My mum is working on a thesis (very sick). It’s been in the works for a while, and it’s pretty chunky right now. Because of feedback from her supervisors, she’s had to remove and add stuff at various locations multiple times. Very sadly, she did not utilize Microsoft Word’s reference table feature (one of my great shame is not catching this and telling her earlier) because SHE DID NOT KNOW ABOUT IT. So, the reference list is now out of whack. There are new citations that have no full listing in the reference list, and old citations that have to be removed. I have no idea how it became like this. Due to the sorry state of affairs, my mother enlisted my help to straighten out the reference list while she works on the important parts of the thesis.
My task was simple. Read the chapters, and once I come upon a citation in the work I had to check the reference list. If the citation is in the reference list, highlight the item in the reference list. If the citation is not in the reference list, highlight the citation in the chapter. Simple. But, each chapter is at least 13,000 words. There are 7 chapters that require checking right now. 91,000 words. According to thereadtime.com (reliable source), that requires 6 hours to read. I’m not reading a thesis on [REDACTED] for 6 hours. Boring.
This task sounded awfully automatable, though. I hopped on VSCode and began to write a python script. I wanted to get this done fast, so I wanted to try using ChatGPT to help with coding. I’ve never done this before - when learning, I feel I absorb more by reading documentation and then applying. But this was not for learning. I ask Mr. GPT how to read a word document in python, and sure enough it shows me how to open a document in python-docx (i’ve actually used this library before, so I knew it could be done).
My next step was coding how to identify a citation in text. There were chiefly two kinds of citations, in-text and ones with parentheses. I don’t remember the actual, formal names for them but they looked like this:
This was pretty simple. I created two regular expressions that captured these quickly.
After this was identifying references. I would want to parse the reference list first, then store them as objects in a list. I created a class to represent the Reference. They held a list of authors and the year of the reference. The actual difficulty I had was when attempting to extract them from the reference list.
There could be one author, or there multiple. I only needed their first name (only those show up in the citations), and sometimes it was a little difficult to acertain which was which. I was trying with regex unsuccessfully for a while, until I realized that I could make my job easier by processing some of the text in python first. Not too long after, I got the regex working!
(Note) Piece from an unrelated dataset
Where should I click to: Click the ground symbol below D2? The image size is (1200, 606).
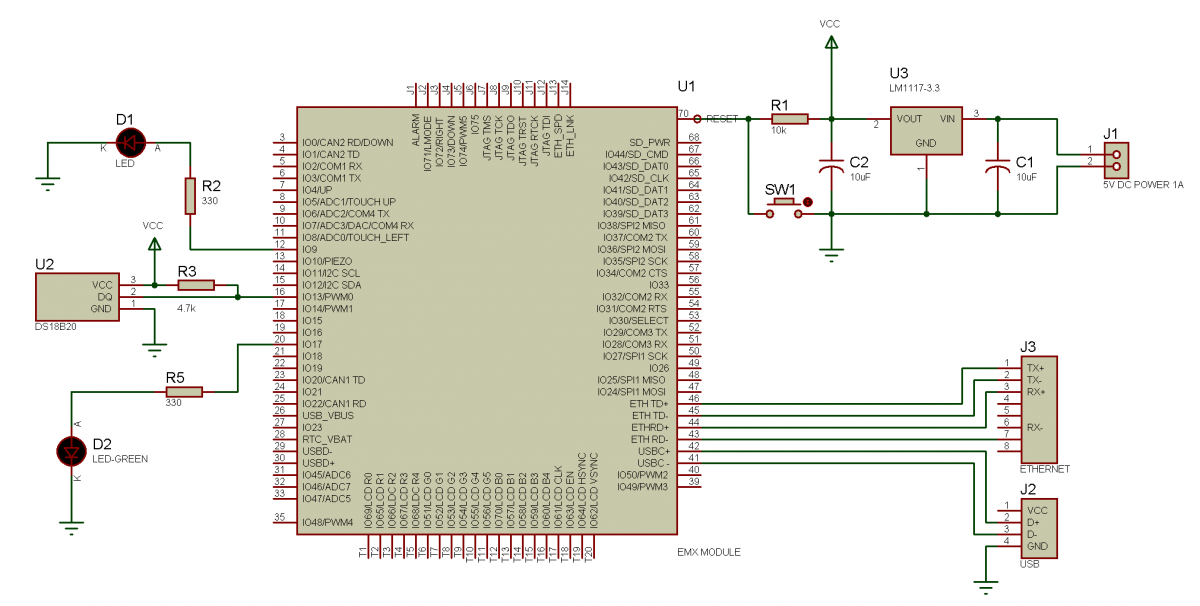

So with my referenece list prepped and regex for matching citations done, the next step was to actually process the document and match citations. After matching the citations, my final step was to highlight the relevant citation or reference. The API for python-docx is a little weird when it comes to this. Highlights are done on “runs” of text, and a run of text may be a whole paragraph or a partial segment of a word. I’m not too sure what determines a “run” in python-docx, and in the interest of time I did not bother to find out. ChatGPT could also not help me in this regard - I asked for help on some of the code for highlighting but it seems to have hallucinated.
In the end, I got a solution that highlights most of my matches. I would have to highlight the remaining ones manually. This was because of the aforementioned runs thing - some words would be cut in some runs. I could spend the extra maybe 30 minutes or so trying to fix that probelm, but I chose not to because there weren’t many that fell off the cracks.
Overall, this script took me about 3 hours to complete including my breaks and distractions. The script worked quite well and it was even able to catch a sneaky spelling mistake in a citation, which impressed my mum. I saved a good deal of time doing this, as there would be even more chapters to do in the future. It’s pretty cool how applicable programming is, especially with python which has such great libraries like python-docx.
As for ChatGPT, I would say it’s mildly useful. It’s not a replacement for reading documentation - I had to consult python-docx docs a good amount still. But, it’s useful for getting started. I’m curious about the performance of the “better” paid models in this regard, but I’m not paying to find out.